Requirement:
Copy each line of the items below that contains the string "what". Uppercase and lowercase must match.

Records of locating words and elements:
Start

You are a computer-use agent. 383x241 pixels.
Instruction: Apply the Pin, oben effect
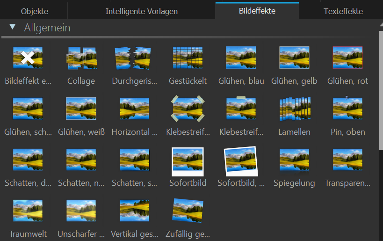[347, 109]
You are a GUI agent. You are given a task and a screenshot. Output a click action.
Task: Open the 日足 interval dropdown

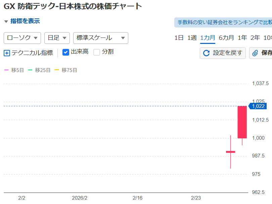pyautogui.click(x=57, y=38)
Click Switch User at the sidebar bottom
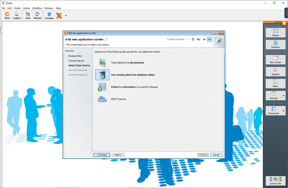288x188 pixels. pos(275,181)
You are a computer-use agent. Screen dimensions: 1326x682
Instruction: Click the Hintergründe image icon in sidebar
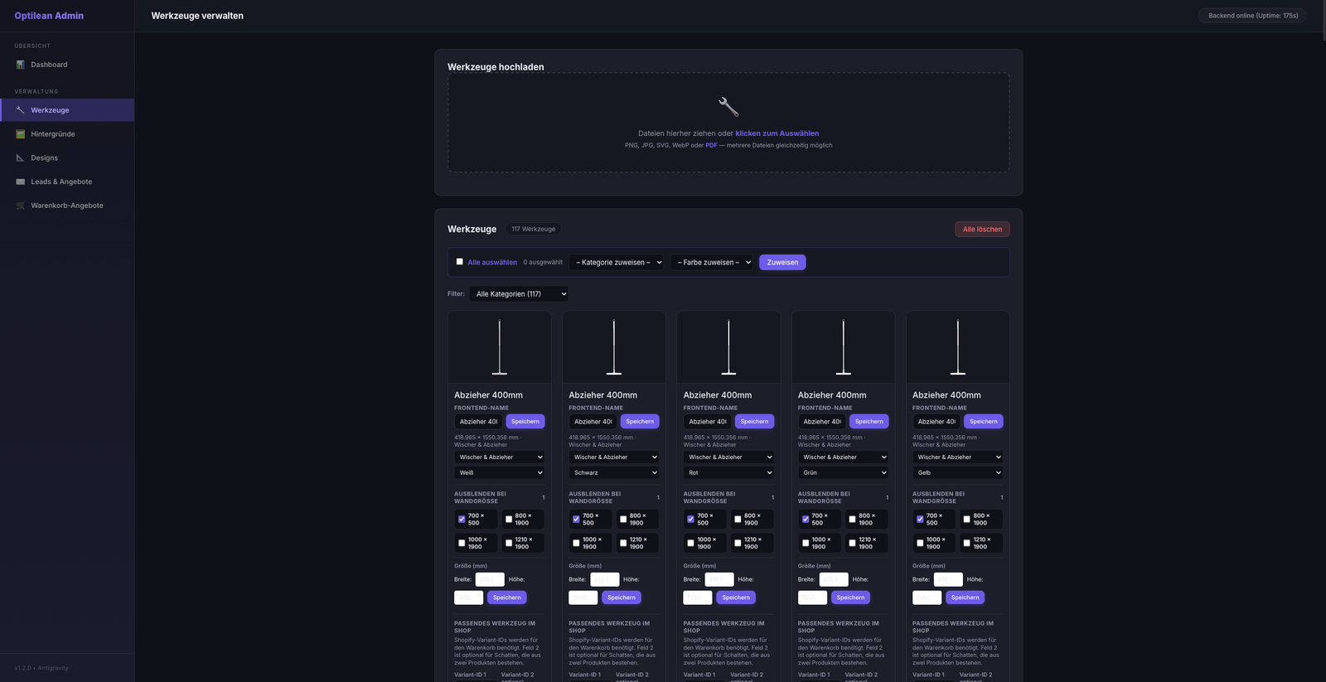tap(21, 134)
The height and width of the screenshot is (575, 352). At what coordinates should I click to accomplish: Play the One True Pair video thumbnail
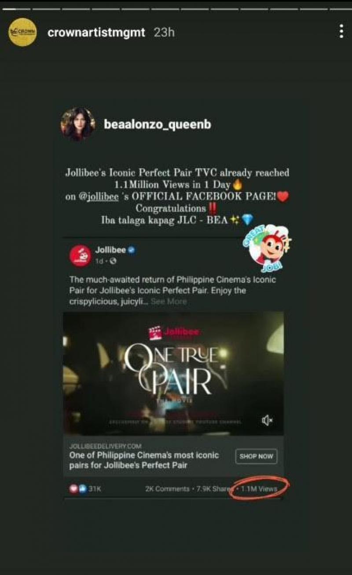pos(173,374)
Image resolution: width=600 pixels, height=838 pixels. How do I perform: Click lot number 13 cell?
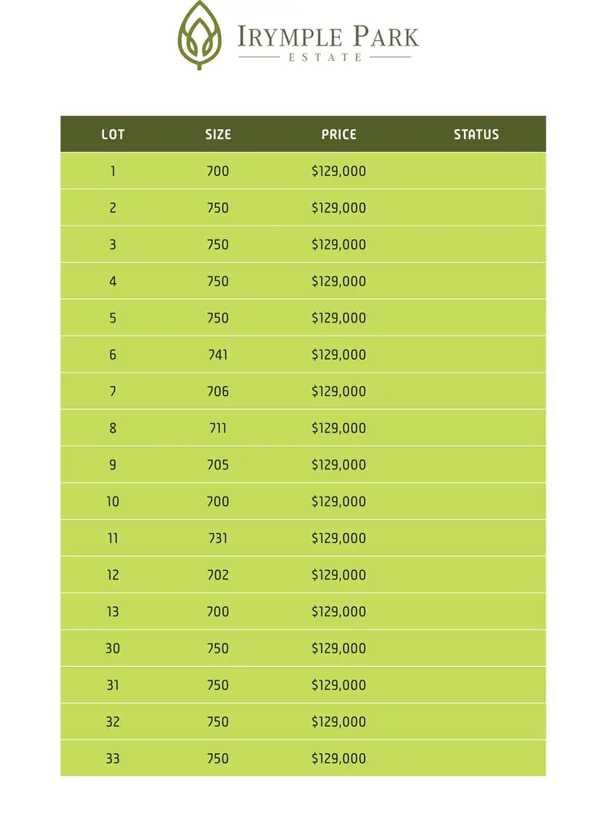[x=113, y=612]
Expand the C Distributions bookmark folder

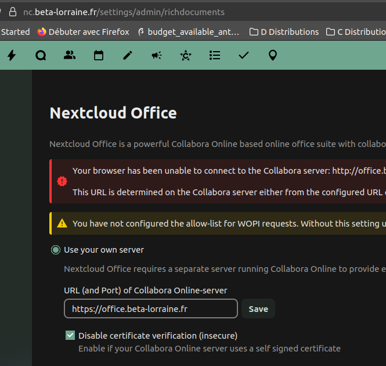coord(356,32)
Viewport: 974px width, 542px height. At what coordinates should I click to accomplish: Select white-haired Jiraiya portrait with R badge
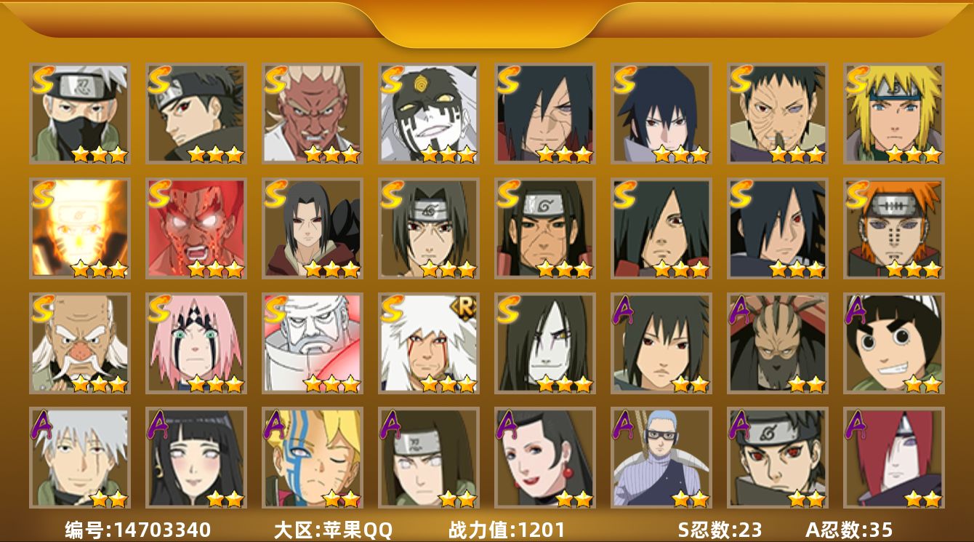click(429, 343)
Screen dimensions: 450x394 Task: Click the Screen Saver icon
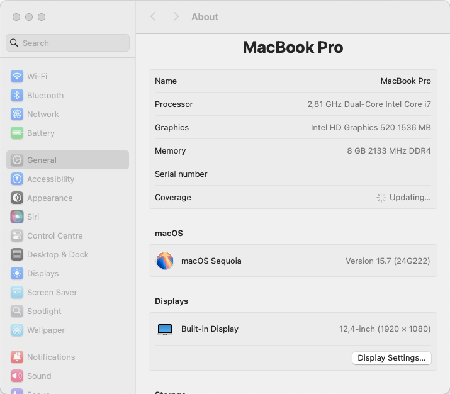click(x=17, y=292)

End

Finished answer:
The height and width of the screenshot is (575, 352). At what coordinates should I click to accomplish: Play the One True Pair video thumbnail
Viewport: 974px width, 542px height. At what coordinates should I click to accomplish: Select white-haired Jiraiya portrait with R badge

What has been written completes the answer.